Evening Standard: Radio 1 comes under fire over 'dance'
THIS might just be the moment for Tony Blackburn to ask for his old job back. As Radio 1 confronts falling ratings, confusion over its music policy and protests about "dumbing down", calls are growing across the industry for radical changes at the station Blackburn launched 35 years ago this month.
With its share of listening down from 10.7 per cent to 8.3 per cent in two years - at a time when Radio 2's audience has risen by a third - critics are asking if the station's continuing obsession with dance music is a sign of a deeper failure to understand today's young audience. "There's been pressure for a shake-up for some time, and I think it's going to happen," according to a senior music-industry figure. "There's a big disenfranchised audience out there that it's just ignoring."
Last month's quarterly listening figures showed Radio 1's audience falling from 13.8 million to 12.8 million, with Sara Cox's breakfast show losing almost 700,000 adult listeners in a year when she was censured for obscene remarks in an Ali G interview. Andy Parfitt, the station's controller, blamed the World Cup for the slump, but in the same period Terry Wogan's Radio 2 breakfast show gained half a million new listeners.
If the station sees Cox as its big star - she recently signed a three-year £1 million contract - then other corners of the corporation seem not to agree.
After Wogan told an interviewer that Radio 1 had "lost its way" and criticised the "doubtful taste" of Cox and her fellow presenter Chris Moyles, the latter yesterday went a step further. "I think I could do a better job (than Cox)," Moyles told Heat magazine, adding that he would rather spend his time watching breakfast television than listening to her.
But what concerns the industry is the station's current music policy. It recently decided to axe its innovative show, The Evening Session, presented three nights a week by Steve Lamacq, which has a rising audience and helped launch the careers of bands including Oasis, Blur and The Strokes. "Losing the Evening Session is a big mistake," a senior A&R man tells the Standard.
Bands, too, have been lining up to condemn what The Parkinsons are calling "a sad day for the future of rock 'n' roll". The band Hell is for Heroes has denounced it as "a great blow to alternative music". The station says the programme must go in order to "revamp and refresh" the schedules, and that a replacement will continue to showcase independent music. But some see the decision - together with the recent departure of veteran DJ Mark Goodier - as symptomatic of a deeper malaise.

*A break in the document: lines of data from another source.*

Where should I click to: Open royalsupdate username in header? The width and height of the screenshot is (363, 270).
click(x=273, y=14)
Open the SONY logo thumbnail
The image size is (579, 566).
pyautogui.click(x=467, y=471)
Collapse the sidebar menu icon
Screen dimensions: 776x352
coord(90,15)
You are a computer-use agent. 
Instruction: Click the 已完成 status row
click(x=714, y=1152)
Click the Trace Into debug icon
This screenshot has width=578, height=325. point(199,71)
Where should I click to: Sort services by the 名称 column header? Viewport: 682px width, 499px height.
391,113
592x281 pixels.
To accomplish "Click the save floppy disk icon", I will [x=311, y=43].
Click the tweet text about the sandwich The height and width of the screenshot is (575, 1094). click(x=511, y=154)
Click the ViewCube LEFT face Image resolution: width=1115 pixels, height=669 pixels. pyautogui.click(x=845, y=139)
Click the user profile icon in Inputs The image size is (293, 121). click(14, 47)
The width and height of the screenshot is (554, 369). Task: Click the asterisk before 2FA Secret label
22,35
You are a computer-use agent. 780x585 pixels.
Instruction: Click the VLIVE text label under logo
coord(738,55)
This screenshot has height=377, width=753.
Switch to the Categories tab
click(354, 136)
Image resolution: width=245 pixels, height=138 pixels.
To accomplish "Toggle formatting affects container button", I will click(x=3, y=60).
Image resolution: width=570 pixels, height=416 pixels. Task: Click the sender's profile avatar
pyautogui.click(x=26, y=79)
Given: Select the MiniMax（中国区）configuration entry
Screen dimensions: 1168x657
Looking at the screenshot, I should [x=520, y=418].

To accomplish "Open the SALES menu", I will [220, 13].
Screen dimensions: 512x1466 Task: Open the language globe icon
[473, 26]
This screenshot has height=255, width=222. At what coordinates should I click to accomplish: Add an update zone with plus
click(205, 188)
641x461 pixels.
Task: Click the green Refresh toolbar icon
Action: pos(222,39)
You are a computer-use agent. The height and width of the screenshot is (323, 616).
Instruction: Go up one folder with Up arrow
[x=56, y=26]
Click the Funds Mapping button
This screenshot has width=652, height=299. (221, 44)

"Radio 1 has got an identity crisis and doesn't quite know who it is aiming its musical content at," according to James Oldham, deputy editor of the NME. "It's axed The Evening Session at a time when we're undergoing a rock 'n' roll renaissance, but Radio 1 seems shy of getting involved. So it's missing the young, hip, popular bands that are dominating the market at the moment - The Strokes, the White Stripes, the Datsuns. A successful band like the Vines has not even been able to get on to the playlist, but an electropop band such as Fischerspooner gets through straight away. Everyone knows that dance music is in the worst state it's been for years."
Paul Jackson, programme director at Virgin Radio, believes that the rival station is "out on a limb" with its devotion to dance music. "This year's hottest records are by Coldplay and the Red Hot Chili Peppers, but they're not getting the play you'd expect on Radio 1. It will need to re-address its priorities: the trends are moving so fast now, and we're already entering the back end of the rock renaissance. Music in the past few years has fragmented, and Radio 1 has to bring the varieties all together, but it's hellbent on going down one path."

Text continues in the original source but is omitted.